DIXFIELD – A group aimed at supporting people with Lyme disease and their loved ones, and educating the public about the sometimes devastating illness, was launched Tuesday night at Ludden Memorial Library.

More than a dozen people turned out, a figure Susan Holmes believes is just the tip of the iceberg of people in the area who suffer from what she calls a great imitator of many diseases.

It was because of Lyme disease’s ability to mimic illnesses such as multiple sclerosis, heart disease, a loss of cognitive abilities, and vision and hearing difficulties that it took more than two years to diagnose her husband’s declining health as Lyme disease.

Jon Holmes, former owner of Holmes Market in downtown Dixfield, began suffering aching muscles, constant fatigue and a loss of appetite.

“It felt like I had the flu,” he said.

But those bouts with constant tiredness got longer and longer so that sometimes he spent 22 hours a day in bed. Jon thought maybe it was his age that caused his declining health, but in his late 50s when everything started, his wife knew that couldn’t be it.

“For 18 months he was complaining of flu-like symptoms,” Susan said.

Doctors in the area couldn’t diagnose his illness. He had dozens of tests to try to find the cause.

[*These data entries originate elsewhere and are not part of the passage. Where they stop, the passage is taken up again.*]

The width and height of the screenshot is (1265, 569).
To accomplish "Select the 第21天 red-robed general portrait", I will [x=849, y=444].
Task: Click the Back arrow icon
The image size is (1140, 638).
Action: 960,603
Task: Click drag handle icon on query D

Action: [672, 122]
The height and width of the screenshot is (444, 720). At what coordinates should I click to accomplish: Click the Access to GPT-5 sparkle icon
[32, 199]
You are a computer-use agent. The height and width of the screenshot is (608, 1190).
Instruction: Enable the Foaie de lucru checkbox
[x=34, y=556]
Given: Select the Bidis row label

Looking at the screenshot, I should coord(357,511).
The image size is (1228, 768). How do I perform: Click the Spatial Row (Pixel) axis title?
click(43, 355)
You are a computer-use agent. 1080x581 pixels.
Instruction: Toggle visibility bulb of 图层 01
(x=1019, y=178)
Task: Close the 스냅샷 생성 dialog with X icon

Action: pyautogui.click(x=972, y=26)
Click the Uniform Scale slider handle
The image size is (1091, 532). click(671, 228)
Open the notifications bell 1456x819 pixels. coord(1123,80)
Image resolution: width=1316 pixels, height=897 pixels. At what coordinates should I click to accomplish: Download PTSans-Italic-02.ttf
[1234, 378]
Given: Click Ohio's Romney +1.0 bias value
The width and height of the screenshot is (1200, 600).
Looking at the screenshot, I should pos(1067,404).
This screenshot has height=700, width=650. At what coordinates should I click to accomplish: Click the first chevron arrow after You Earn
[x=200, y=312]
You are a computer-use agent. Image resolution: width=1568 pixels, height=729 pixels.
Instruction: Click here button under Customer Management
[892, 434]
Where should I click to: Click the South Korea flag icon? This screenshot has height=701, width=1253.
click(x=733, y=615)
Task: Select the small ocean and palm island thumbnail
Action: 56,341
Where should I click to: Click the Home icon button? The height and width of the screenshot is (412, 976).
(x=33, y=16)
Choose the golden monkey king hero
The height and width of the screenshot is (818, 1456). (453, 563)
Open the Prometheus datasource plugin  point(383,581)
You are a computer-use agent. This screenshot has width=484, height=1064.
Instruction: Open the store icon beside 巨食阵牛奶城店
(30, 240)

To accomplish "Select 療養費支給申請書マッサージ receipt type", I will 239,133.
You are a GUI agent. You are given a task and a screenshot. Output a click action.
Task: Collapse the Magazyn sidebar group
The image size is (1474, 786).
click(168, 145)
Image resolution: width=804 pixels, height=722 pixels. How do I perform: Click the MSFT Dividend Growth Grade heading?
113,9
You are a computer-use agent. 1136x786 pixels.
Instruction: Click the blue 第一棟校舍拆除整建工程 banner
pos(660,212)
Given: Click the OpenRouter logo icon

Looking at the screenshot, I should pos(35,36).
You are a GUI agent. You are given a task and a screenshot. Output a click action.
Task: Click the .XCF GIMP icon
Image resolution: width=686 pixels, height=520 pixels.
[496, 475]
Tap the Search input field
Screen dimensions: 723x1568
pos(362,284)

Finally, a doctor in Connecticut pinpointed the problem.

Now, Jon takes three antibiotics, twice a day.

“As long as I’m on medication, I’m OK,” he said.

Lyme disease, spread by the bite of an infected deer tick, is a bacteria that often attacks the immune system, causing all kinds of symptoms.

Susan started the group to provide support for victims of the illness and their families, and to work toward legislation that could ease financial difficulties related to the disease.

Because it took so many different tests to diagnose the illness, insurance companies often balked at paying for them. For the Holmeses, those tests cost more than $100,000.

Two hospital stays with high, unexplained fevers finally led to a correct diagnosis.

“We are looking for legislation that will require insurance companies to pay for ongoing treatment, and to educate the public and doctors on the reality of disease,” Susan said.

Lynn Lepage Fitzpatrick of Rumford was one of those who turned out Tuesday.

“We’ve been wanting it for a long time. Susan’s been pulling us in, those who have a lot of information,” said Fitzpatrick, who has been suffering with the disease for four years.

She was a teacher in the Benton area when she was diagnosed, and because of the debilitating results of the disease, she moved back to Rumford two years ago to be near relatives who could help her and her family.

She said her whole family has the disease. Her son, Nathan, 12, was one of the many who testified at a legislative hearing in Augusta in June about the difficulty the disease has on its victims.

“We’re thrilled that Susan has started the group. It’s a positive group and we learn from each other. We tend to understand what each other is saying, and we learn that we’re not crazy,” she said. “The more numbers you have, the more powerful you are.”

She’s hoping, with her teaching background, that she can help others become aware of how the disease can be prevented and what can be done about it.

Jon Holmes has advice for anyone who suspects they may have a problem.

“If you don’t feel right and your doctor is not helping, go to a doctor that is Lyme literate,” he said.

The group meets from 6 to 8 p.m. the fourth Tuesday of the month at Ludden Memorial Library.